◆ **Work to be completed**
Copy out the material below, substituting "How do I carry out" for each occurrence of "How do I perform" and leaving everything else as it is.

··· Entries supplied ···

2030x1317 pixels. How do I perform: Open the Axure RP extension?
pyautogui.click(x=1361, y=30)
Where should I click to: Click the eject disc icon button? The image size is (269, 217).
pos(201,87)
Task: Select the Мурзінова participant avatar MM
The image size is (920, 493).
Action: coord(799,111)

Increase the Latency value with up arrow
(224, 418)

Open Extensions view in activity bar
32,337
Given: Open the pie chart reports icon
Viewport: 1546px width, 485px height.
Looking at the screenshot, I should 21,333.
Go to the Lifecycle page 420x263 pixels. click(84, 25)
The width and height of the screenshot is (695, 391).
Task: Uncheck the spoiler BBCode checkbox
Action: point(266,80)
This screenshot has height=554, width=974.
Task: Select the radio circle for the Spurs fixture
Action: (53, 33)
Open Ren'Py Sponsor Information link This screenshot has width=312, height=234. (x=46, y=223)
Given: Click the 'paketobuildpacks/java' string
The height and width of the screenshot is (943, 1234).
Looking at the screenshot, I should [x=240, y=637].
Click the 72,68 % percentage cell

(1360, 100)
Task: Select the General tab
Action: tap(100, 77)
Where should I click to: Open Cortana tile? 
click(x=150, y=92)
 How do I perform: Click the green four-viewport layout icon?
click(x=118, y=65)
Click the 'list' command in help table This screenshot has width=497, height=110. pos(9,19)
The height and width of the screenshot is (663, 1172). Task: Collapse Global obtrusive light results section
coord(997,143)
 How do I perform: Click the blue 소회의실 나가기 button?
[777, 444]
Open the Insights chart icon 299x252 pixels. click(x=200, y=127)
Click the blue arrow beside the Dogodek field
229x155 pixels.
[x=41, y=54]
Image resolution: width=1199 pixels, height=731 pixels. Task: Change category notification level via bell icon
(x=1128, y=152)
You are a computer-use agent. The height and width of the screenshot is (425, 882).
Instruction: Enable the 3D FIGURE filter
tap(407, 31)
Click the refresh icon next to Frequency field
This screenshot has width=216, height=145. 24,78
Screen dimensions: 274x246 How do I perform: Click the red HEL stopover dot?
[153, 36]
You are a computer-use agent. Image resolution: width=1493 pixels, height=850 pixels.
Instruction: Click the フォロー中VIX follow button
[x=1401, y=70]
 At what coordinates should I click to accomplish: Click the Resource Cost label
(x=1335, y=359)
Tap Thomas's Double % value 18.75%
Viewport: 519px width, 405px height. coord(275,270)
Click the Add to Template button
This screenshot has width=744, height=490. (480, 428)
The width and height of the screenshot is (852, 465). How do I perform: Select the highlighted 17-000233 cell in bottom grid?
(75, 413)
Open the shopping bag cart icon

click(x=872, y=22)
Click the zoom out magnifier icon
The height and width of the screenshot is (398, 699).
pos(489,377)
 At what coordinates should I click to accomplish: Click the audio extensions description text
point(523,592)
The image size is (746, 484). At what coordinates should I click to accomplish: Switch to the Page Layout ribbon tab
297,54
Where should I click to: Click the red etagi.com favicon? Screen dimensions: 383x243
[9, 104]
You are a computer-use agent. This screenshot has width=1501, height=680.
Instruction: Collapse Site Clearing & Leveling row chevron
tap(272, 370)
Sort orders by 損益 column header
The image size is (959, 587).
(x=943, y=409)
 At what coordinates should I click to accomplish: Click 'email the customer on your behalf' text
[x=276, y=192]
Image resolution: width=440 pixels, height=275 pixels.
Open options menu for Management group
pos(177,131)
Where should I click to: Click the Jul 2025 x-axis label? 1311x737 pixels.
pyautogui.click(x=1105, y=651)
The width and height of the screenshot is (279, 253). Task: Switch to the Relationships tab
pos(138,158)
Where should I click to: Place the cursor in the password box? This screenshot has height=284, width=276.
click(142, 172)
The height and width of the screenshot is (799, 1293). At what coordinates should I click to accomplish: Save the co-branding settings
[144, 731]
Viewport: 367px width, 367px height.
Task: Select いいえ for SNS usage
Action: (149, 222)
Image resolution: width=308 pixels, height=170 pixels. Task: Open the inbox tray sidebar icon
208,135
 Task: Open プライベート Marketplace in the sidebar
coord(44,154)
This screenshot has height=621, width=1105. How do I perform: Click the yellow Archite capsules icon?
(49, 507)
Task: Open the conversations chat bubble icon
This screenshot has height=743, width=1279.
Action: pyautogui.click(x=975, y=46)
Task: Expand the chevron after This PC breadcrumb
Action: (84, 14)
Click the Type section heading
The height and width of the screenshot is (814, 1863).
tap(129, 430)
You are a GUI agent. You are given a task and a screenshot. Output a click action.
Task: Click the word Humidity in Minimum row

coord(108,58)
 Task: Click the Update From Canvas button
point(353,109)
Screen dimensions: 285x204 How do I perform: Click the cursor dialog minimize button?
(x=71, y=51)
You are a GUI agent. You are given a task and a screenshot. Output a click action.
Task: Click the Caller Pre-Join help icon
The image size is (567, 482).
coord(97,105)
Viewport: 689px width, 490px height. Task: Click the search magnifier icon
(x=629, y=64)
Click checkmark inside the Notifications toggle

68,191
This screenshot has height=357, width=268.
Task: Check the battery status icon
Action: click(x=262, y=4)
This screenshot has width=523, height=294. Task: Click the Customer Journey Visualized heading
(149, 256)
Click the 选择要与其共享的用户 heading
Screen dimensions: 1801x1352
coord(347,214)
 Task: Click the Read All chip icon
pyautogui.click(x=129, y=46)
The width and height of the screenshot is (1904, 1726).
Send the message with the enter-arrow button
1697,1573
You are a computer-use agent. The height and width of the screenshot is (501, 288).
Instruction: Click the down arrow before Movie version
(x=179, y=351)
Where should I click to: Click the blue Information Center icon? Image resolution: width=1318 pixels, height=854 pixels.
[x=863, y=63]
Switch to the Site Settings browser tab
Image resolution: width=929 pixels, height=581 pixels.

···

◆ **Exercise result**
2030x1317 pixels. How do I carry out: Open the Axure RP extension?
pyautogui.click(x=1361, y=30)
Where should I click to: Click the eject disc icon button? The image size is (269, 217).
pos(201,87)
Task: Select the Мурзінова participant avatar MM
The image size is (920, 493).
Action: coord(799,111)

Increase the Latency value with up arrow
(224, 418)

Open Extensions view in activity bar
32,337
Given: Open the pie chart reports icon
Viewport: 1546px width, 485px height.
Looking at the screenshot, I should 21,333.
Go to the Lifecycle page 420x263 pixels. click(84, 25)
The width and height of the screenshot is (695, 391).
Task: Uncheck the spoiler BBCode checkbox
Action: point(266,80)
This screenshot has height=554, width=974.
Task: Select the radio circle for the Spurs fixture
Action: (53, 33)
Open Ren'Py Sponsor Information link This screenshot has width=312, height=234. (x=46, y=223)
Given: Click the 'paketobuildpacks/java' string
The height and width of the screenshot is (943, 1234).
Looking at the screenshot, I should [x=240, y=637].
Click the 72,68 % percentage cell

(1360, 100)
Task: Select the General tab
Action: tap(100, 77)
Where should I click to: Open Cortana tile? 
click(x=150, y=92)
 How do I carry out: Click the green four-viewport layout icon?
click(x=118, y=65)
Click the 'list' command in help table This screenshot has width=497, height=110. pos(9,19)
The height and width of the screenshot is (663, 1172). Task: Collapse Global obtrusive light results section
coord(997,143)
 How do I carry out: Click the blue 소회의실 나가기 button?
[777, 444]
Open the Insights chart icon 299x252 pixels. click(x=200, y=127)
Click the blue arrow beside the Dogodek field
229x155 pixels.
[x=41, y=54]
Image resolution: width=1199 pixels, height=731 pixels. Task: Change category notification level via bell icon
(x=1128, y=152)
You are a computer-use agent. The height and width of the screenshot is (425, 882).
Instruction: Enable the 3D FIGURE filter
tap(407, 31)
Click the refresh icon next to Frequency field
This screenshot has width=216, height=145. 24,78
Screen dimensions: 274x246 How do I carry out: Click the red HEL stopover dot?
[153, 36]
You are a computer-use agent. Image resolution: width=1493 pixels, height=850 pixels.
Instruction: Click the フォロー中VIX follow button
[x=1401, y=70]
 At what coordinates should I click to accomplish: Click the Resource Cost label
(x=1335, y=359)
Tap Thomas's Double % value 18.75%
Viewport: 519px width, 405px height. coord(275,270)
Click the Add to Template button
This screenshot has width=744, height=490. (480, 428)
The width and height of the screenshot is (852, 465). How do I carry out: Select the highlighted 17-000233 cell in bottom grid?
(75, 413)
Open the shopping bag cart icon

click(x=872, y=22)
Click the zoom out magnifier icon
The height and width of the screenshot is (398, 699).
pos(489,377)
 At what coordinates should I click to accomplish: Click the audio extensions description text
point(523,592)
The image size is (746, 484). At what coordinates should I click to accomplish: Switch to the Page Layout ribbon tab
297,54
Where should I click to: Click the red etagi.com favicon? Screen dimensions: 383x243
[9, 104]
You are a computer-use agent. This screenshot has width=1501, height=680.
Instruction: Collapse Site Clearing & Leveling row chevron
tap(272, 370)
Sort orders by 損益 column header
The image size is (959, 587).
(x=943, y=409)
 At what coordinates should I click to accomplish: Click 'email the customer on your behalf' text
[x=276, y=192]
Image resolution: width=440 pixels, height=275 pixels.
Open options menu for Management group
pos(177,131)
Where should I click to: Click the Jul 2025 x-axis label? 1311x737 pixels.
pyautogui.click(x=1105, y=651)
The width and height of the screenshot is (279, 253). Task: Switch to the Relationships tab
pos(138,158)
Where should I click to: Place the cursor in the password box? This screenshot has height=284, width=276.
click(142, 172)
The height and width of the screenshot is (799, 1293). At what coordinates should I click to accomplish: Save the co-branding settings
[144, 731]
Viewport: 367px width, 367px height.
Task: Select いいえ for SNS usage
Action: (149, 222)
Image resolution: width=308 pixels, height=170 pixels. Task: Open the inbox tray sidebar icon
208,135
 Task: Open プライベート Marketplace in the sidebar
coord(44,154)
This screenshot has height=621, width=1105. How do I carry out: Click the yellow Archite capsules icon?
(49, 507)
Task: Open the conversations chat bubble icon
This screenshot has height=743, width=1279.
Action: pyautogui.click(x=975, y=46)
Task: Expand the chevron after This PC breadcrumb
Action: (84, 14)
Click the Type section heading
The height and width of the screenshot is (814, 1863).
tap(129, 430)
You are a GUI agent. You are given a task and a screenshot. Output a click action.
Task: Click the word Humidity in Minimum row

coord(108,58)
 Task: Click the Update From Canvas button
point(353,109)
Screen dimensions: 285x204 How do I carry out: Click the cursor dialog minimize button?
(x=71, y=51)
You are a GUI agent. You are given a task and a screenshot. Output a click action.
Task: Click the Caller Pre-Join help icon
The image size is (567, 482).
coord(97,105)
Viewport: 689px width, 490px height. Task: Click the search magnifier icon
(x=629, y=64)
Click checkmark inside the Notifications toggle

68,191
This screenshot has height=357, width=268.
Task: Check the battery status icon
Action: click(x=262, y=4)
This screenshot has width=523, height=294. Task: Click the Customer Journey Visualized heading
(149, 256)
Click the 选择要与其共享的用户 heading
Screen dimensions: 1801x1352
coord(347,214)
 Task: Click the Read All chip icon
pyautogui.click(x=129, y=46)
The width and height of the screenshot is (1904, 1726).
Send the message with the enter-arrow button
1697,1573
You are a computer-use agent. The height and width of the screenshot is (501, 288).
Instruction: Click the down arrow before Movie version
(x=179, y=351)
Where should I click to: Click the blue Information Center icon? Image resolution: width=1318 pixels, height=854 pixels.
[x=863, y=63]
Switch to the Site Settings browser tab
Image resolution: width=929 pixels, height=581 pixels.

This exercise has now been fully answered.